D) finding the balance of efficiency and equity in wage policies 
4.Which of the following statements is an unexpected result of the shift of attention to talent? 
A) Corporations can no longer stay relaxed when it comes to people recruitment. 
B) Corporations face more supervision from employees against indecent corporate acts. 
C) Corporations find it less worthwhile to hire people for their brawn than their brain. 
D) Corporations encounter larger pressure in terms of environmental protection. 
5.The best title for the text may be______. 
A) Talent and Human Resources 
B) The Evolution of“Talent” 
C) Talent Management 
D) How to Recruit the Best Talent 

20世纪90年代中期,许多公司的重心从流程转移到人,而没有一个词能够比“人才”更生动地描述这一变化。20世纪90年代晚期,三位麦肯锡咨询顾问撰写了《人才战争》一书,促生了“人才”一词,此后这个词成为了管理用语中的常见用词。人才是过去所说的人力资源的一部分,人力资源指的是组织中工作的全体人员。从本质上来说,人才是组织团队中有潜力创造最大附加值的人。 

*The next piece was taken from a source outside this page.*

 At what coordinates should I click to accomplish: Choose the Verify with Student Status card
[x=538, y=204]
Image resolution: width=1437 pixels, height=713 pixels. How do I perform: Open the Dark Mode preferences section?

这个词背后隐藏着这样一种理念,即越来越多的企业价值将由知识创造,由被称为“知识工作者”的群体创造。体力劳动的价值减少;知识(以及知识的恰当运用)的价值增加。具备这种知识的人(理论上说)十分稀缺。据报道,一位CEO曾说过,他不仅缺少足够的人才来执行公司战略,而且缺少“人力资源方面的人才来招聘公司需要的经理人”。而且,这种情况可能会持续一段时间(甚至变得更加严重)。 
这种情况大大转变了招聘过程中的力量平衡。过去公司不会去积极寻找可以支持公司运营的足够人才。公司通常认为,如果找不到需要的人才,就可以通过培训来满足要求。那会花费一些时间,但过去人们都是寻找可以干一辈子的工作(并有养老金),公司有的是时间。但是人才没有耐心,而且他们也不忠诚。许多公司发现,自己培养出来的员工往往会跳槽,带着培训获得的技能投奔竞争对手。所以他们现在更青睐已经成型的人才。 
为了招徕人才,公司竭尽所能展现自身的吸引力。例如,他们在网站设计上下了很大工夫,因为近来,可能加入公司的青年才俊往往首先浏览公司网站。很多公司还对HR部门进行重组,部分目的是为了更好地针对公司真正需要的人才设计薪酬待遇。公司还改变了他们在管理方式和环保责任方面的策略,因为他们知道他们所需的很多人才都愿意为有道德而且负责任的雇主工作——这一点几乎比高薪还重要。 
人才越来越希望可以在让自己几乎一整天都过得舒适的地方工作。而且在当今的以知识为基础的商业中,年轻人才比他们的祖父辈更加关注工作环境,关注“周围发生的事情”。他们的祖父辈往往是体力劳动者而非脑力劳动者。现在企业想要对员工掩饰自己的所做所为是越来越难了,即使投入大量精力也难保不东窗事发,安然和世通公司就是前车之鉴。